Avec le résultat que, loin d’avoir disparu « comme par miracle » au printemps, ainsi que l’avait prédit M. Trump en février, l’infection progresse à l’heure actuelle dans 41 États. Elle est le plus virulente en Floride, au Texas, en Arizona et en Californie. De peur de vivre une nouvelle catastrophe, l’État de New York tente d’encadrer rigoureusement la circulation interétatique, si tant est que ce soit possible. Et si des gouverneurs, pressés de rouvrir les commerces, semblaient cette semaine prendre la mesure de la résurgence de la menace, ils le font en ordre dispersé, sinon en traînant les pieds. La pandémie est aggravée ici et là par des disputes sur la marche à suivre entre paliers de gouvernement, comme en Géorgie où le gouverneur républicain de l’État est à couteaux tirés avec la mairesse démocrate d’Atlanta.

Le contexte en devient un de politisation générale de la crise, où les bars et les masques sont autant des enjeux de santé publique que de guerres partisanes et culturelles.

Pour toute réaction à l’évidence que les États-Unis sont statistiquement les plus affectés au monde (140 000 morts à ce jour) et qu’ils ne s’en sortiront pas de sitôt, M. Trump a tour à tour tenté de discréditer le Dr Anthony Fauci, son très écouté et très inquiet expert ès pandémies ; et suggéré de ralentir le dépistage suivant la logique implacable voulant que moins il y aura de dépistage, moins il y aura de cas…

Plus grave est le fait que Donald Trump ait décidé mercredi de modifier unilatéralement la Loi nationale sur l’environnement, vieille de 50 ans, de manière à accélérer l’approbation des projets fédéraux d’infrastructure (autoroutes, centrales électriques, pipelines, etc.) en limitant les délais et les conditions d’examen public. Beaucoup y voient la mesure de déréglementation la plus lourde de conséquences jamais adoptée sous le gouvernement Trump, lui qui ne s’est pourtant pas gêné depuis trois ans et demi pour défaire les lois et règlements antipollution.

Il ne viendra évidemment jamais à l’esprit de ce climatonégationniste que cette décision représente pour l’avenir de l’humanité une erreur monumentale. À savoir qu’en l’occurrence, notre vulnérabilité croissante aux pandémies a des causes écologiques profondes et bien documentées, liées directement à la destruction de nos habitats par déforestation, urbanisation, industrialisation… Vrai qu’il n’est pas le seul, loin de là, à faire l’impasse sur cette nécessaire réflexion sur le rapport de l’humain à la nature — comme, par extension, on fait l’impasse sur la critique d’un pouvoir médical dominant qui, ayant les défauts de ses qualités, a tendance à réparer les dégâts plus qu’il ne prévient et responsabilise.

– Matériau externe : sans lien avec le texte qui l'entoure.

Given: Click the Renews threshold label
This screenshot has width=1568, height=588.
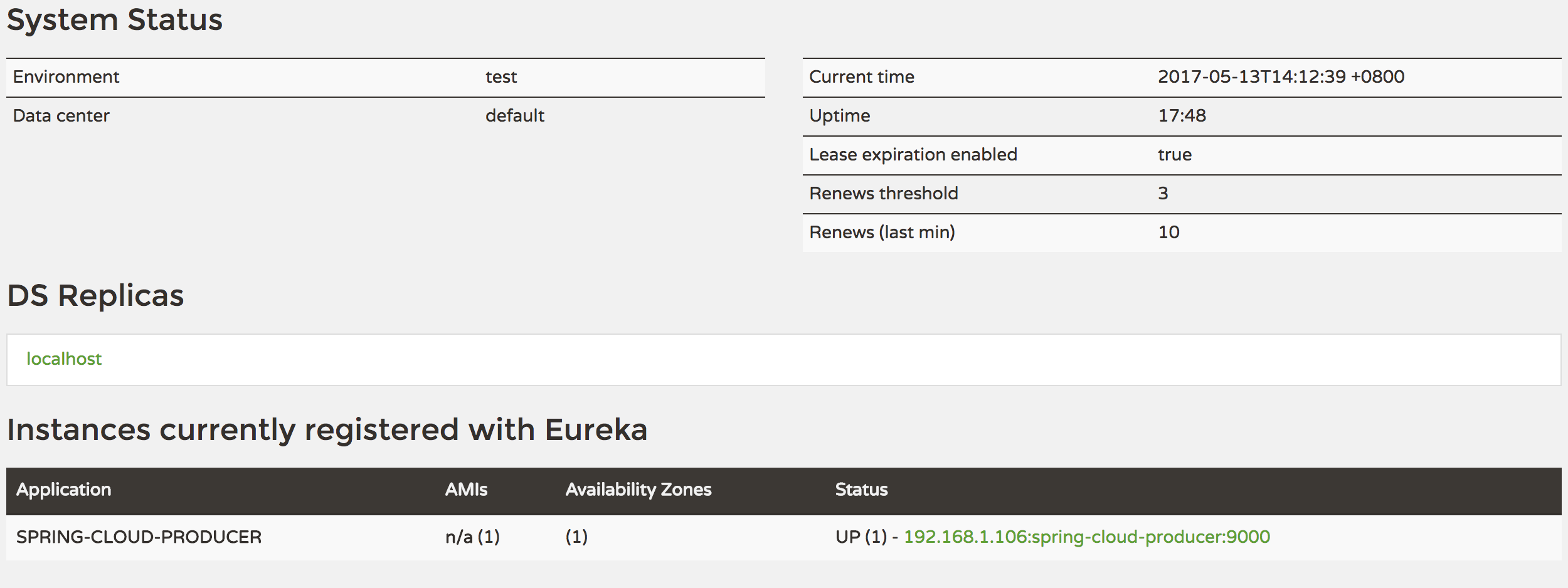Looking at the screenshot, I should point(883,194).
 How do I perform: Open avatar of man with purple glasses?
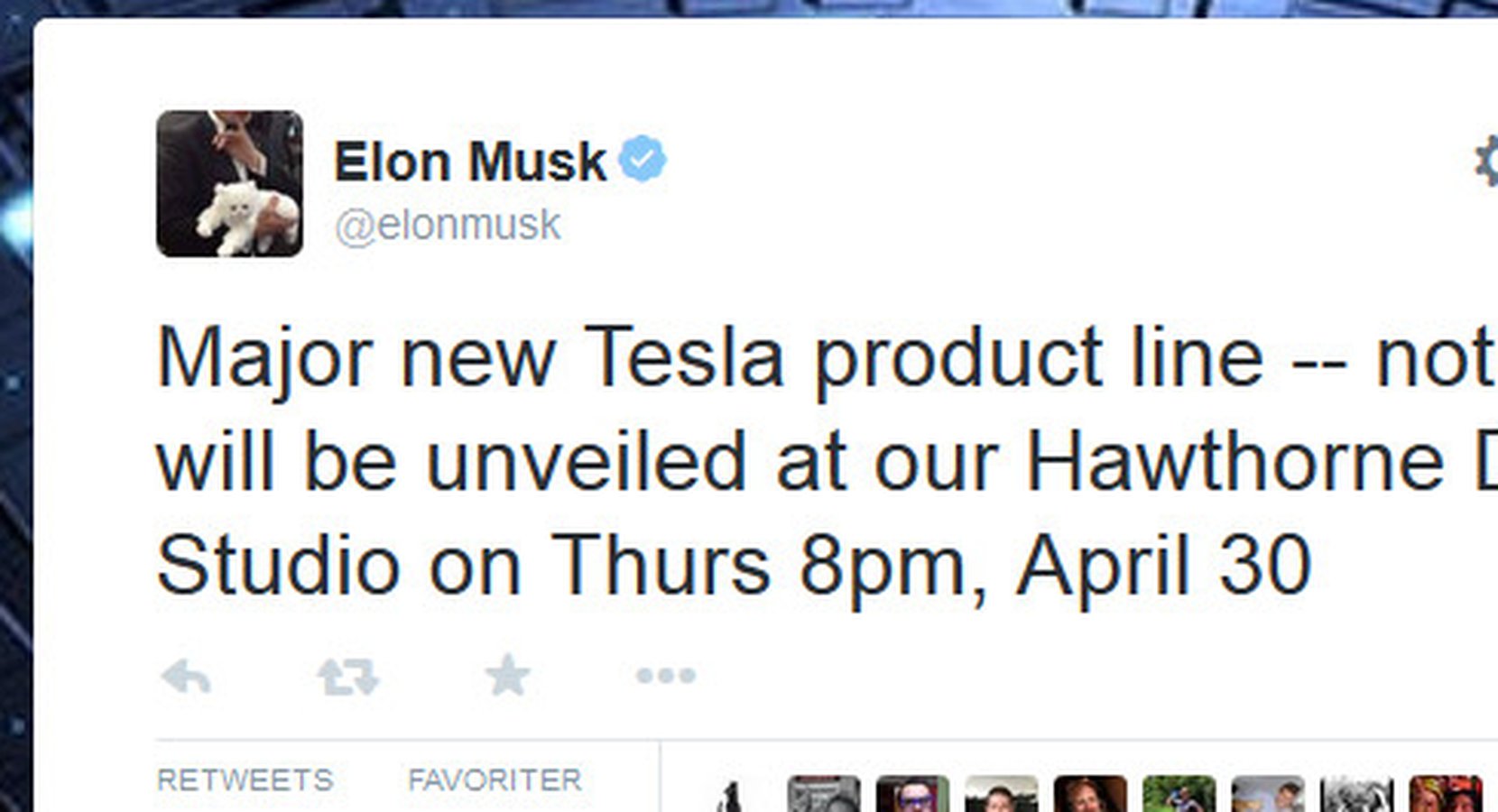912,794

Le problème de surconsommation dans nos sociétés en est aussi un de médicaments. Il est en effet « un peu prétentieux de dire qu’un vaccin est la solution à la crise actuelle », comme l’a si bien dit le biologiste et humoriste Boucar Diouf dans une entrevue au Devoir.

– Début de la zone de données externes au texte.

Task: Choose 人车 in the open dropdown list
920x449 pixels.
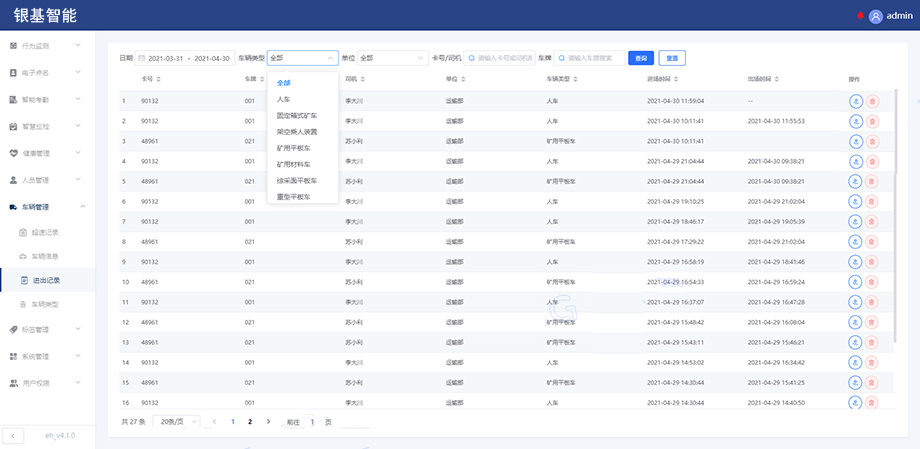Action: coord(283,100)
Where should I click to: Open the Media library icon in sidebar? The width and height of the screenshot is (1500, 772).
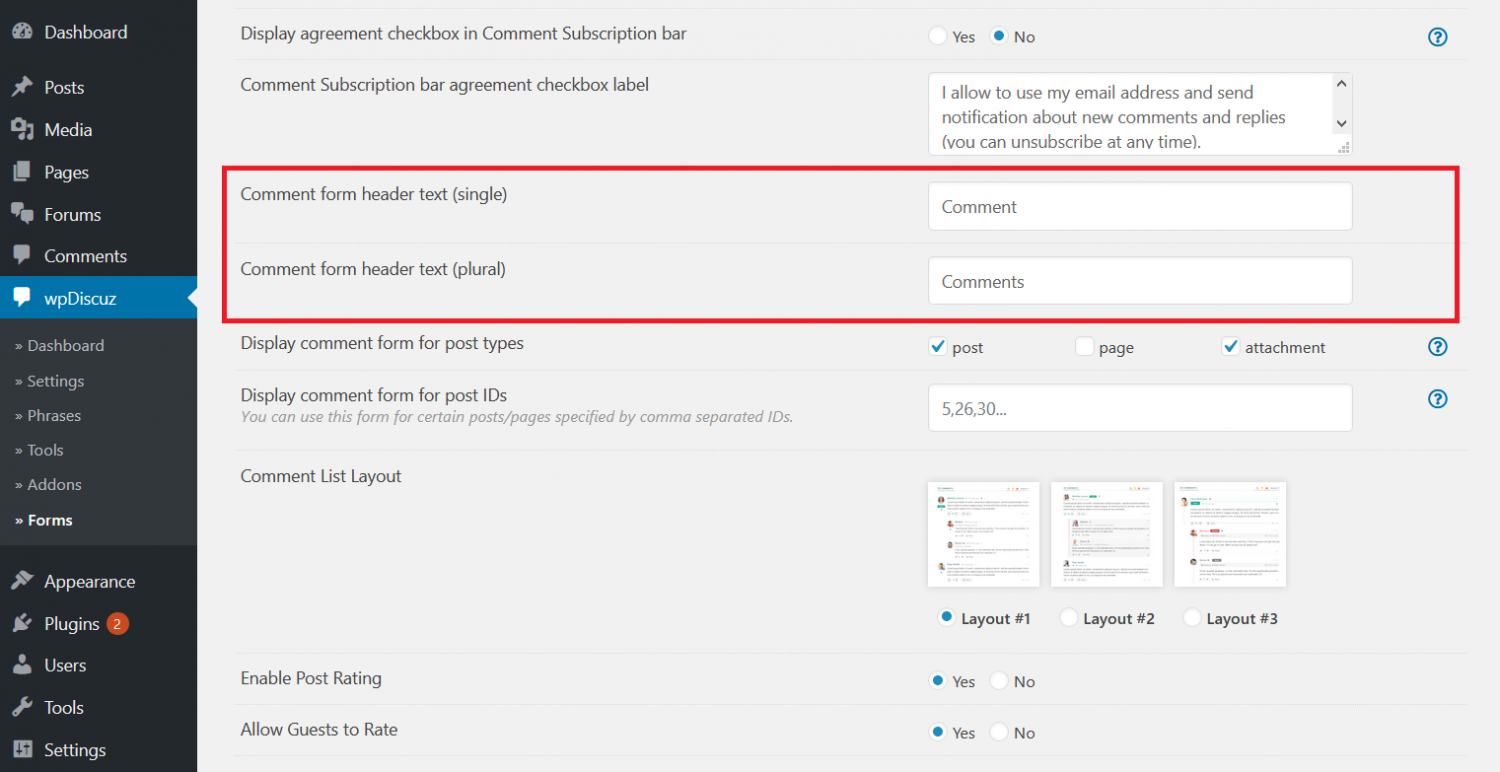pyautogui.click(x=22, y=129)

Étonnant quand même que la démission de M. Trump ne soit pas réclamée avec plus d’insistance. Drôle de démocratie, que l’américaine. Les électeurs qui l’endurent en jugeront dans les urnes en novembre, si tant est qu’ils aillent voter, dans le respect des institutions et de la fonction. Des urnes dont ce président si irrespectueux de l’État de droit pourrait pourtant décider, dans la défaite, de ne pas accepter les résultats.